**TASK**
Copy every line of the data exactly, keeping out any picture.

**GIVEN RECORDS**
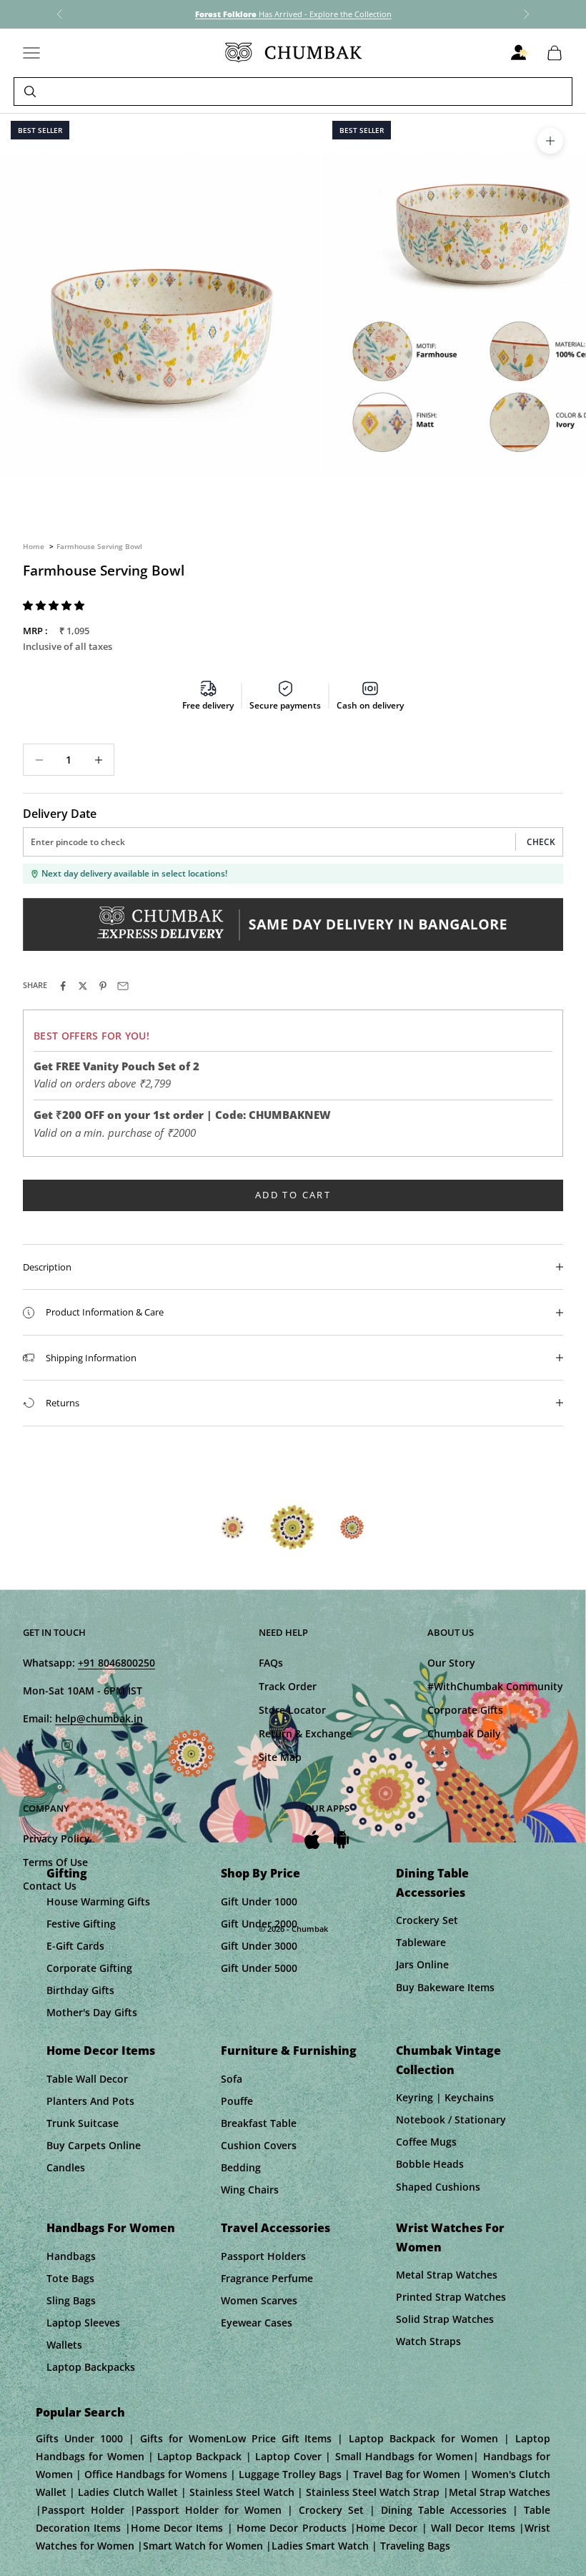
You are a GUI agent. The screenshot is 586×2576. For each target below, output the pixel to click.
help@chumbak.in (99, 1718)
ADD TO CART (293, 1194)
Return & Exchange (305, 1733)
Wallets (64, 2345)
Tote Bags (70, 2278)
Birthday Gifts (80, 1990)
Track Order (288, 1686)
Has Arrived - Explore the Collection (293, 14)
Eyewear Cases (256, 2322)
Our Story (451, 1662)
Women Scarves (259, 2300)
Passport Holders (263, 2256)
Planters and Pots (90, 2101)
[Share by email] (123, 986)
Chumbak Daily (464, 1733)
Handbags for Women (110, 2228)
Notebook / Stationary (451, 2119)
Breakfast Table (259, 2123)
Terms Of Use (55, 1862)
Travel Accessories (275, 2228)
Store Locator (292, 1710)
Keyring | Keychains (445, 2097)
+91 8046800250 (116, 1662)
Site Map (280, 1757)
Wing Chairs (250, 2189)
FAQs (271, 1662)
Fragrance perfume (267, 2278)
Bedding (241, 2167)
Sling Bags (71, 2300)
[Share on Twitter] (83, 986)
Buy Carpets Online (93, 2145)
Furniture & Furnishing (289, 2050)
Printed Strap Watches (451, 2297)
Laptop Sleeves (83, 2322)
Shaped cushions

**SOLVED PROBLEM**
You are a GUI agent. The screenshot is 586×2576. For each target below, output the pixel to click.
help@chumbak.in (99, 1718)
ADD TO CART (293, 1194)
Return & Exchange (305, 1733)
Wallets (64, 2345)
Tote Bags (70, 2278)
Birthday Gifts (80, 1990)
Track Order (288, 1686)
Has Arrived - Explore the Collection (293, 14)
Eyewear Cases (256, 2322)
Our Story (451, 1662)
Women Scarves (259, 2300)
Passport Holders (263, 2256)
Planters and Pots (90, 2101)
[Share by email] (123, 986)
Chumbak Daily (464, 1733)
Handbags for Women (110, 2228)
Notebook / Stationary (451, 2119)
Breakfast Table (259, 2123)
Terms Of Use (55, 1862)
Travel Accessories (275, 2228)
Store Locator (292, 1710)
Keyring | Keychains (445, 2097)
+91 8046800250 (116, 1662)
Site Map (280, 1757)
Wing Chairs (250, 2189)
FAQs (271, 1662)
Fragrance perfume (267, 2278)
Bedding (241, 2167)
Sling Bags (71, 2300)
[Share on Twitter] (83, 986)
Buy Carpets Online (93, 2145)
Furniture & Furnishing (289, 2050)
Printed Strap Watches (451, 2297)
Laptop Sleeves (83, 2322)
Shaped cushions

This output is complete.